文庫。ディスク付き

ショートショート

中古ショップの自動ドアが開き、涼しげな風が店内に吹き込んだ。
「いらっしゃいませ」の声はない。入り口近くにはポスターが貼られ、最新の漫画やフィギュアが並んでいる。
僕は1階の漫画コーナーを通り過ぎ、階段近くの文庫コーナーへと向かった。

文庫コーナーは狭いスペースにぎっしりと本が詰まっている。様々なジャンルの本が所狭しと並んでいるのを見て、少し胸が高鳴る。
この店に来たのは初めてだ。ここの存在は前から知っていたが、この街に寄ることはほとんどなかった。
今朝読みかけの小説を読破したことで、目星をつけていた新しい本屋に向かおうと、ここに寄ってみた。

「文庫コーナー」と書かれたもうひとつの棚に目をやると、そこに並んでいたのは本ではなく、なぜかCDだった。
しかも、アニメソングや同人CDがほとんどで、あちこちに隙間ができている。棚に無造作に突っ込まれたそれらを見て、僕は首を傾げた。

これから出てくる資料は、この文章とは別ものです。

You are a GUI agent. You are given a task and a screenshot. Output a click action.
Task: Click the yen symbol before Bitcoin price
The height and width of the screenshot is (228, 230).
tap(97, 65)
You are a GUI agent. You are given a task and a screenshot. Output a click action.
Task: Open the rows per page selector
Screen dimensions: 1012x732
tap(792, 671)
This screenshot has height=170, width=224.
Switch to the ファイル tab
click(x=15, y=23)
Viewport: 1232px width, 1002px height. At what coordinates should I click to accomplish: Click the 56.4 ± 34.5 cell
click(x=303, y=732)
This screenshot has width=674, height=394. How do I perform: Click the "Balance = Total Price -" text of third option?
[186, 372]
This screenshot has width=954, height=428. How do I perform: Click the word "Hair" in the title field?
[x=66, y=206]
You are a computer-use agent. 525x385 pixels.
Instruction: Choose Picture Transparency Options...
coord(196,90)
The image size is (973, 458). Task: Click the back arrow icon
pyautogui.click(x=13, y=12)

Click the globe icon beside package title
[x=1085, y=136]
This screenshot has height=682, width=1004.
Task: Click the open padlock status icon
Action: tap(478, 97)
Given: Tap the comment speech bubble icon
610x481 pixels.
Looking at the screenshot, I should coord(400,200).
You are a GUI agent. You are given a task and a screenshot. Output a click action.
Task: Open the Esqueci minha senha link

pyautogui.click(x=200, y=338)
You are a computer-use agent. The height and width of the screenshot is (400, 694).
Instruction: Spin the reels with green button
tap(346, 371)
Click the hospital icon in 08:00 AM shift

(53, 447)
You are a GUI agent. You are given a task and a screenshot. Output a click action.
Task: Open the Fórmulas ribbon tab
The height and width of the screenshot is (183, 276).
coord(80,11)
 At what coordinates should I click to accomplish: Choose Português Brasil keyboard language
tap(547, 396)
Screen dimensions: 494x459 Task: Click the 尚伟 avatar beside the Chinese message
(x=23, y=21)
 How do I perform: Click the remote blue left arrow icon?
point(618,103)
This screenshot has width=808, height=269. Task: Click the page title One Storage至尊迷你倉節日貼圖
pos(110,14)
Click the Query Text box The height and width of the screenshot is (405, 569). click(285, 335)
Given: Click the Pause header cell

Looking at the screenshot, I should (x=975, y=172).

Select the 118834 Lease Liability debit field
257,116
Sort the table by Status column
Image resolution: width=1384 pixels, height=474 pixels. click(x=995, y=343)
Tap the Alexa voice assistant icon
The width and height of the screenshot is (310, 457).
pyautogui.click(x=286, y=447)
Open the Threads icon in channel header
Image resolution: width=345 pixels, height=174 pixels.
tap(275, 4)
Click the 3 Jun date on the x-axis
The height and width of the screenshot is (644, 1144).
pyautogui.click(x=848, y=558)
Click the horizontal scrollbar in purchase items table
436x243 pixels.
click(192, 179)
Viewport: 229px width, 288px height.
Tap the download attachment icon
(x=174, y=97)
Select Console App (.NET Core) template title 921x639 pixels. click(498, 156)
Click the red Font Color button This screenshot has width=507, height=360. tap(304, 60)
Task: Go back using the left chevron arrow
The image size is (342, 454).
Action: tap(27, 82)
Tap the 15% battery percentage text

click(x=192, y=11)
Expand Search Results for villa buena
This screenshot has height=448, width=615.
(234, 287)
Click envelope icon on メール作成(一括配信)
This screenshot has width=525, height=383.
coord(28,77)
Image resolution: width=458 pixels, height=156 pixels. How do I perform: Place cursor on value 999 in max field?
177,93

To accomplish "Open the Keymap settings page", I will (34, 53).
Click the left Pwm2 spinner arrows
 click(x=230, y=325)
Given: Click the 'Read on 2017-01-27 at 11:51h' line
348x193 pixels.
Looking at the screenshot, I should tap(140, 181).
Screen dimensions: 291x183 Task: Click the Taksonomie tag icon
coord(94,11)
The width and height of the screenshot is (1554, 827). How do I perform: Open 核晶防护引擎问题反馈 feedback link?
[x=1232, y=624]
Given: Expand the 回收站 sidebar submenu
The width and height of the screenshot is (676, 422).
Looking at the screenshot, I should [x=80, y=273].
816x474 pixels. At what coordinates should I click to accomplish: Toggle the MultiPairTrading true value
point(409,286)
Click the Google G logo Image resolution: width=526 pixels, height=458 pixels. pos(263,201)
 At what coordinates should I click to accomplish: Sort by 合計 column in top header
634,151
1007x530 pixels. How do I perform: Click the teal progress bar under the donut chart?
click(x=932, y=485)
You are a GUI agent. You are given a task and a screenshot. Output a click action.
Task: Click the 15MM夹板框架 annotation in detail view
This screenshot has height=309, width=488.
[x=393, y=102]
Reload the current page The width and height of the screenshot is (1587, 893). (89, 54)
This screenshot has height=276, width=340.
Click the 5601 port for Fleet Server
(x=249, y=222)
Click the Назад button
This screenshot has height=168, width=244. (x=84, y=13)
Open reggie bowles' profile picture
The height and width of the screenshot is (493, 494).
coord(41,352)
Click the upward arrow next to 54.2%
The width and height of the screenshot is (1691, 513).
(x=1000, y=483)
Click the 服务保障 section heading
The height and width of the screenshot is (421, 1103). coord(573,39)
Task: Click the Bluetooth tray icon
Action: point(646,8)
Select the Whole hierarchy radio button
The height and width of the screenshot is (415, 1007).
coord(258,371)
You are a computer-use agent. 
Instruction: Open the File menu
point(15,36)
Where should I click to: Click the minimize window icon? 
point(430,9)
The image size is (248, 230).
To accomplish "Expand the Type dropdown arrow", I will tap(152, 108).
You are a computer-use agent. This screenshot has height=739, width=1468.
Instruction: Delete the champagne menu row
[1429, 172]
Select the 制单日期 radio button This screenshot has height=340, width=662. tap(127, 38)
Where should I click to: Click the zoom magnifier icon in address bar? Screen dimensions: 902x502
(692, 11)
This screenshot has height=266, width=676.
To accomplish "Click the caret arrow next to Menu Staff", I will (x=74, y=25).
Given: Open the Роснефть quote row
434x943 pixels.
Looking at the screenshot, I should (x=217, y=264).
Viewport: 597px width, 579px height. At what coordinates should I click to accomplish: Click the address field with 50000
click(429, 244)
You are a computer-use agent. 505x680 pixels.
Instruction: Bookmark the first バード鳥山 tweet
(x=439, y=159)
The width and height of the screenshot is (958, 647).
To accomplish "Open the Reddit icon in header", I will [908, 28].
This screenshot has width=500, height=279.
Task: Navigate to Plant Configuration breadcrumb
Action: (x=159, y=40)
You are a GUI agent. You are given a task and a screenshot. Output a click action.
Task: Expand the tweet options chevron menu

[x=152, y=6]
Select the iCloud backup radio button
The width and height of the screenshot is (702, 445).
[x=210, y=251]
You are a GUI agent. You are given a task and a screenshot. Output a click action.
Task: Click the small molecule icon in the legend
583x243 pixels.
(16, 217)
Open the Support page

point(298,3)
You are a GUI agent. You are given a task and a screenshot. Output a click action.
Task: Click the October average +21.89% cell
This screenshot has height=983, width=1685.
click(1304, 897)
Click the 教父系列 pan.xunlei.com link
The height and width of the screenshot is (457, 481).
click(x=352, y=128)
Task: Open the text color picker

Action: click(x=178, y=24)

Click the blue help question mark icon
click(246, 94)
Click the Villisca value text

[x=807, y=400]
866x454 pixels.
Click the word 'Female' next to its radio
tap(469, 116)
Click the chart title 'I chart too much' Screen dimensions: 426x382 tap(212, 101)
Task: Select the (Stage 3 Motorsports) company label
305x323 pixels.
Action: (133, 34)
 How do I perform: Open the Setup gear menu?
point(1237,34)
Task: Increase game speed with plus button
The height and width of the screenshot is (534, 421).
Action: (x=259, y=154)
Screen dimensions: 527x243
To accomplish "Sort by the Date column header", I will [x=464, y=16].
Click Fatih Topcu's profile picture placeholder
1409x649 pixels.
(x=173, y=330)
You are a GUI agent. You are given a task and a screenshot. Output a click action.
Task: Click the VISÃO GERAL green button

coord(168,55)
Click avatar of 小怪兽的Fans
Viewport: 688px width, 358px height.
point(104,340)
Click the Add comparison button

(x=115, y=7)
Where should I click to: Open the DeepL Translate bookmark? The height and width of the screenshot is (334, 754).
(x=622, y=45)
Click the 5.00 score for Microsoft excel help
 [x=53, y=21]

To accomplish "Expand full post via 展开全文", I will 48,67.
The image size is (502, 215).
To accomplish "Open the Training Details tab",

「文庫棚にCDが置いてあるのはおかしいよな…」口には出さなかったが、店側のミスだろうか。新人スタッフが棚を間違えたのか。こんな雑な陳列は見たことがない。

僕は棚に並ぶCDの一枚を手に取った。ジャケットには飛び上がったクジラの水しぶきのような派手さのバラとドクロとレモンが描かれている。
指でCDケースを開け、中を覗くと、中には歌詞カードと共に、意外に分厚い説明書が入っていた。

「もしかして、これを文庫扱いにしてるのか?」

そう呟きながら説明書をめくってみる。確かに、単なる歌詞カードではなく、インタビューや制作エピソード、アーティストのイラストまで盛り込まれている。
下手な短編小説よりも充実している内容だ。文章量だけを見れば、確かに「文庫」として成立するかもしれない。

ふと、僕の脳裏に昔読んだ一冊の文庫本が浮かんだ。
その本も一見すると普通の小説だが、内容はエッセイや詩、短編小説が入り混じっていて、当時は「これは本当に小説なのか?」と疑問に思ったものだ。
けれど、読んでいくうちにその本の多様性が魅力に感じられた。形や形式にとらわれない自由な表現が、逆に一冊の本としての価値を高めていた。

「文庫だな」

僕はおかしな納得感を覚えながら、CDを棚に戻した。